Co zrobić
Jak brzmi odcinek tekstu o wyborze tokarki od „Posty w temacie: 1” do „chyba ze Szczecina.” włącznie, gdy zastąpisz w nim „Szczecina” słowem „Poznania”? Przepisz go w takiej postaci.

Fragment tekstu

══════════

Re: Wybór tokarki konwencjonalnej

#17

Post napisał: ak47 » 15 sty 2020, 21:10

Z TOSa szukałbym SUI40/50 występowały w wersji całkowicie mechanicznej lub elektrycznej z silnikiem DC. Maszyna jest cholernie dokładna. Pracowałem na takiej i mimo wielu lat na karku otworki fi3 robiła idealnie (wierciłem fi3x120mm z tolerancją do 0.03mm bez żadnej gimnastyki). Zresztą toczenie podobnie dokładne. Bardzo lubiłem przy niej zderzaki zarówno na posuwie poprzecznym jak i wzdłużnym. Miała fabrycznie zderzaki mikrometryczne. Dodatkowo ta w wersji z silnikiem DC jest tak cicha, że można liczyć ile wiórów spadło do wanny. Niestety napęd DC lubił się zje... od czasu do czasu więc elektryk miał uciechy co nie miara bo do tokarki jest całkiem pokaźna szafa elektryczna. Obecnie ludzie przerabiaja to na falownik i normalny silnik. Na pewno jednak nie jest ona tak sztywna jak 16k20. Wiór 3mm i posuw 0.2mm to już było sporo w stali NC11LV. Pamiętam też, że gwintowanie było upierdliwe bo załaczanie i wyłaczanie obrotów reagowało z minimalnym opóźnieniem i trzeba było mieć w głowie, żeby wyłączać zawczasu.


pytia
Znawca tematu (min. 80)
Znawca tematu (min. 80)
Posty w temacie: 1
Posty: 88
Rejestracja: 14 maja 2018, 19:08

Re: Wybór tokarki konwencjonalnej

#18

Post napisał: pytia » 15 sty 2020, 21:21

Kilka tygodni temu w dziale giełda było tego towaru zatrzęsienie z likwidowanej firmy, chyba ze Szczecina.

══════════

Dostarczone dane
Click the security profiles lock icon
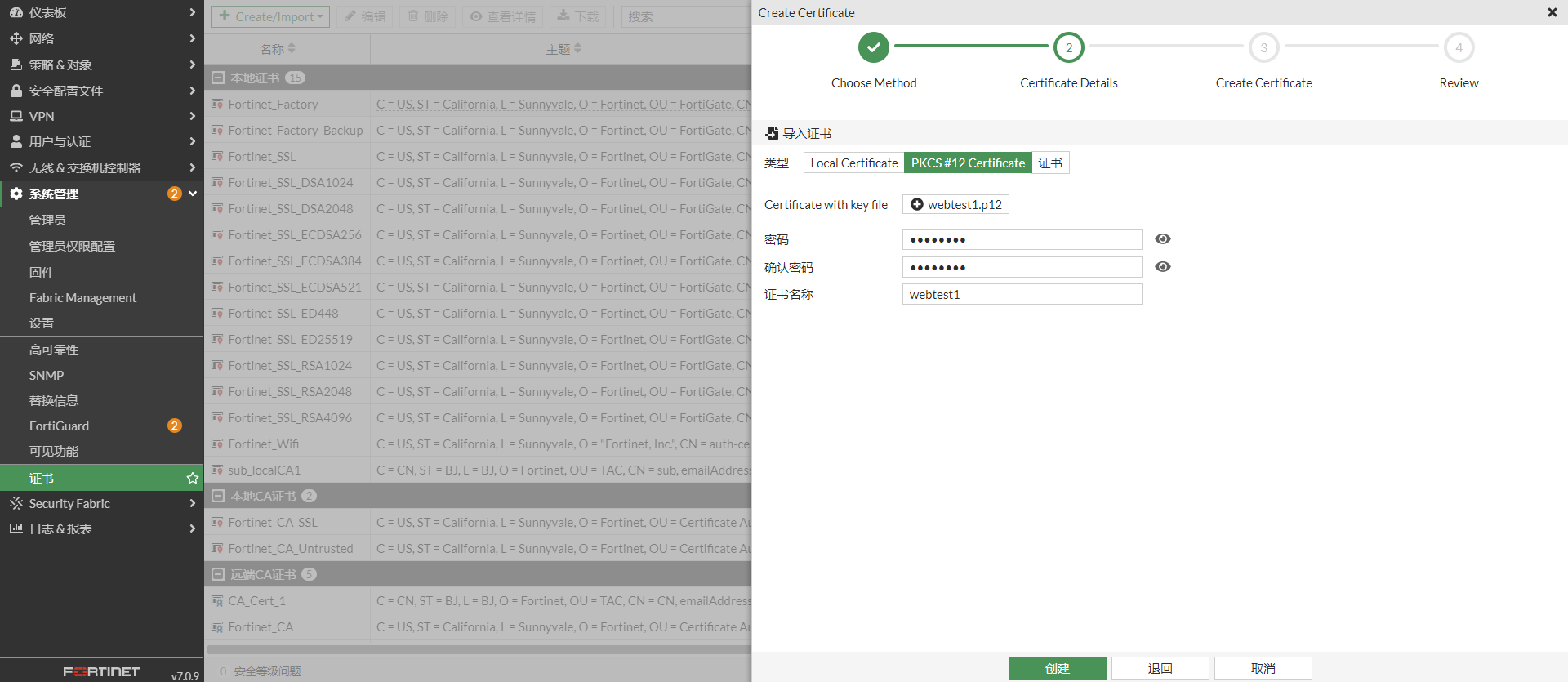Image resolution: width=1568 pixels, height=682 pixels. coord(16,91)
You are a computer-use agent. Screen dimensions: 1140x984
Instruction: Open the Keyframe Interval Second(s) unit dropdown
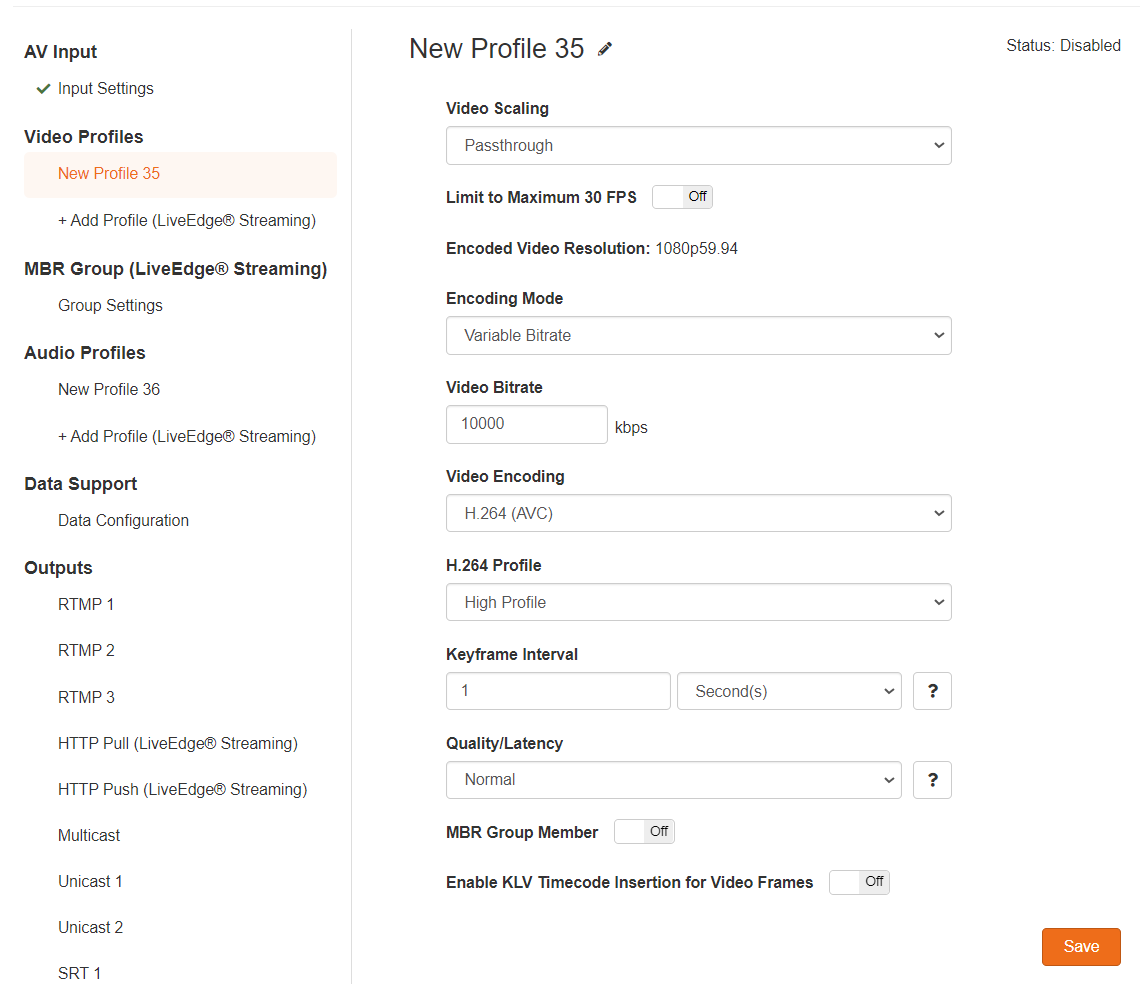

══════════

Wynik zadania
Posty w temacie: 1
Posty: 88
Rejestracja: 14 maja 2018, 19:08

Re: Wybór tokarki konwencjonalnej

#18

Post napisał: pytia » 15 sty 2020, 21:21

Kilka tygodni temu w dziale giełda było tego towaru zatrzęsienie z likwidowanej firmy, chyba ze Poznania.